> **PROBLEM TO SOLVE**
Rewrite all of the records below with every "magnifier" changed to "magnifying glass", leaving everything else the same.

> **RAW DATA**
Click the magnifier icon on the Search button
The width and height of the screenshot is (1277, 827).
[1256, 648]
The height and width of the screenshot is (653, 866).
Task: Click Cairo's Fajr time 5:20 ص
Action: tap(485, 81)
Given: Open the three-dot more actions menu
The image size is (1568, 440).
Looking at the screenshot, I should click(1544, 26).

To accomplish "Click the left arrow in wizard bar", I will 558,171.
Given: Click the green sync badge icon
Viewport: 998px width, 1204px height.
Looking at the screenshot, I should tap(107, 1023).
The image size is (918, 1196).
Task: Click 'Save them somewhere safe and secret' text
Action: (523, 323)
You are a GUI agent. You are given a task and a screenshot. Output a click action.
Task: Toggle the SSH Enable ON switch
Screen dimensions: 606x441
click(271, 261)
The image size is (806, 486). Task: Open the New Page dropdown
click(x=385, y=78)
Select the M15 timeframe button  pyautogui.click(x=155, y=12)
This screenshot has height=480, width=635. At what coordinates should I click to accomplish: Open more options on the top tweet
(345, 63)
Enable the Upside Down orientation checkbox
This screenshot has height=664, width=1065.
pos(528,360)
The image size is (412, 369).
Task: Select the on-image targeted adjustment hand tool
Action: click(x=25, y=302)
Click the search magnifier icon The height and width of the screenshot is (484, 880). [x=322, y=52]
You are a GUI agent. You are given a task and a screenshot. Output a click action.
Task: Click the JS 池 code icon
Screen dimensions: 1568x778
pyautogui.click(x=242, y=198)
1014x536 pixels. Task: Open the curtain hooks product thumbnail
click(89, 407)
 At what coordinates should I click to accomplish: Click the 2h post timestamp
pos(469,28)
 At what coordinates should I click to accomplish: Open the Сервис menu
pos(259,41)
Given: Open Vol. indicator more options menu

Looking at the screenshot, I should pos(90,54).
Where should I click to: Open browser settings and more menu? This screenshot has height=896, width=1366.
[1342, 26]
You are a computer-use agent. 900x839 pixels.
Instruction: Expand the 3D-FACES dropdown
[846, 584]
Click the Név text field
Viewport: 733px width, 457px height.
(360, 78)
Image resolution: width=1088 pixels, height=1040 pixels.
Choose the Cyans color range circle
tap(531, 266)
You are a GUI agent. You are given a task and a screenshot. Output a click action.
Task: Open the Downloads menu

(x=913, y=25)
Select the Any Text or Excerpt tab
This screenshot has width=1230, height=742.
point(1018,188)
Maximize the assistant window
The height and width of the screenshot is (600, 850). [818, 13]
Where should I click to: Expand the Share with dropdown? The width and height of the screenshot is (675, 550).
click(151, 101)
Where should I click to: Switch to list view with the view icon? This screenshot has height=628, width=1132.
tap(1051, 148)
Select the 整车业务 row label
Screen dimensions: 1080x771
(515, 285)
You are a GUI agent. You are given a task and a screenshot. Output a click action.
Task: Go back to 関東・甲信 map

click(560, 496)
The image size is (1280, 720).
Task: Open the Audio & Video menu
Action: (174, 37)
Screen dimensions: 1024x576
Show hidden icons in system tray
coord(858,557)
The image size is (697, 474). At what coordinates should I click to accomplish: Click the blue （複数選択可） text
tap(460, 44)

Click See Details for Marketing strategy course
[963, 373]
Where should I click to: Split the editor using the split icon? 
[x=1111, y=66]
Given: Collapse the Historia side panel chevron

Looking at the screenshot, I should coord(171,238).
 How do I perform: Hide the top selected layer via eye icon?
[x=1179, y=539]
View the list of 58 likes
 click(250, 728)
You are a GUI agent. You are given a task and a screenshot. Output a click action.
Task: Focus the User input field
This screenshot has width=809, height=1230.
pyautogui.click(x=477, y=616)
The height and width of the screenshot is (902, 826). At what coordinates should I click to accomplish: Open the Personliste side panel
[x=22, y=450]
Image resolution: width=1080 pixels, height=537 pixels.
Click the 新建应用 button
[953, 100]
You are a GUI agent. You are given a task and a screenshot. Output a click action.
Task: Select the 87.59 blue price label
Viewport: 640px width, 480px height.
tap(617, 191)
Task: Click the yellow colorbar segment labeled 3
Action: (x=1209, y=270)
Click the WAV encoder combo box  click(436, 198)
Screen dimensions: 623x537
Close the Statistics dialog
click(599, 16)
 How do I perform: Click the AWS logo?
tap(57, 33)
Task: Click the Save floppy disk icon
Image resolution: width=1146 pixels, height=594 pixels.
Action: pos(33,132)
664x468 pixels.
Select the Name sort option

> **REPLY TO THE TASK**
Click the magnifying glass icon on the Search button
The width and height of the screenshot is (1277, 827).
[1256, 648]
The height and width of the screenshot is (653, 866).
Task: Click Cairo's Fajr time 5:20 ص
Action: tap(485, 81)
Given: Open the three-dot more actions menu
The image size is (1568, 440).
Looking at the screenshot, I should click(1544, 26).

To accomplish "Click the left arrow in wizard bar", I will 558,171.
Given: Click the green sync badge icon
Viewport: 998px width, 1204px height.
Looking at the screenshot, I should tap(107, 1023).
The image size is (918, 1196).
Task: Click 'Save them somewhere safe and secret' text
Action: (523, 323)
You are a GUI agent. You are given a task and a screenshot. Output a click action.
Task: Toggle the SSH Enable ON switch
Screen dimensions: 606x441
click(271, 261)
The image size is (806, 486). Task: Open the New Page dropdown
click(x=385, y=78)
Select the M15 timeframe button  pyautogui.click(x=155, y=12)
This screenshot has height=480, width=635. At what coordinates should I click to accomplish: Open more options on the top tweet
(345, 63)
Enable the Upside Down orientation checkbox
This screenshot has height=664, width=1065.
pos(528,360)
The image size is (412, 369).
Task: Select the on-image targeted adjustment hand tool
Action: click(x=25, y=302)
Click the search magnifying glass icon The height and width of the screenshot is (484, 880). [x=322, y=52]
You are a GUI agent. You are given a task and a screenshot. Output a click action.
Task: Click the JS 池 code icon
Screen dimensions: 1568x778
pyautogui.click(x=242, y=198)
1014x536 pixels. Task: Open the curtain hooks product thumbnail
click(89, 407)
 At what coordinates should I click to accomplish: Click the 2h post timestamp
pos(469,28)
 At what coordinates should I click to accomplish: Open the Сервис menu
pos(259,41)
Given: Open Vol. indicator more options menu

Looking at the screenshot, I should pos(90,54).
Where should I click to: Open browser settings and more menu? This screenshot has height=896, width=1366.
[1342, 26]
You are a computer-use agent. 900x839 pixels.
Instruction: Expand the 3D-FACES dropdown
[846, 584]
Click the Név text field
Viewport: 733px width, 457px height.
(360, 78)
Image resolution: width=1088 pixels, height=1040 pixels.
Choose the Cyans color range circle
tap(531, 266)
You are a GUI agent. You are given a task and a screenshot. Output a click action.
Task: Open the Downloads menu

(x=913, y=25)
Select the Any Text or Excerpt tab
This screenshot has width=1230, height=742.
point(1018,188)
Maximize the assistant window
The height and width of the screenshot is (600, 850). [818, 13]
Where should I click to: Expand the Share with dropdown? The width and height of the screenshot is (675, 550).
click(151, 101)
Where should I click to: Switch to list view with the view icon? This screenshot has height=628, width=1132.
tap(1051, 148)
Select the 整车业务 row label
Screen dimensions: 1080x771
(515, 285)
You are a GUI agent. You are given a task and a screenshot. Output a click action.
Task: Go back to 関東・甲信 map

click(560, 496)
The image size is (1280, 720).
Task: Open the Audio & Video menu
Action: (174, 37)
Screen dimensions: 1024x576
Show hidden icons in system tray
coord(858,557)
The image size is (697, 474). At what coordinates should I click to accomplish: Click the blue （複数選択可） text
tap(460, 44)

Click See Details for Marketing strategy course
[963, 373]
Where should I click to: Split the editor using the split icon? 
[x=1111, y=66]
Given: Collapse the Historia side panel chevron

Looking at the screenshot, I should coord(171,238).
 How do I perform: Hide the top selected layer via eye icon?
[x=1179, y=539]
View the list of 58 likes
 click(250, 728)
You are a GUI agent. You are given a task and a screenshot. Output a click action.
Task: Focus the User input field
This screenshot has width=809, height=1230.
pyautogui.click(x=477, y=616)
The height and width of the screenshot is (902, 826). At what coordinates should I click to accomplish: Open the Personliste side panel
[x=22, y=450]
Image resolution: width=1080 pixels, height=537 pixels.
Click the 新建应用 button
[953, 100]
You are a GUI agent. You are given a task and a screenshot. Output a click action.
Task: Select the 87.59 blue price label
Viewport: 640px width, 480px height.
tap(617, 191)
Task: Click the yellow colorbar segment labeled 3
Action: (x=1209, y=270)
Click the WAV encoder combo box  click(436, 198)
Screen dimensions: 623x537
Close the Statistics dialog
click(599, 16)
 How do I perform: Click the AWS logo?
tap(57, 33)
Task: Click the Save floppy disk icon
Image resolution: width=1146 pixels, height=594 pixels.
Action: pos(33,132)
664x468 pixels.
Select the Name sort option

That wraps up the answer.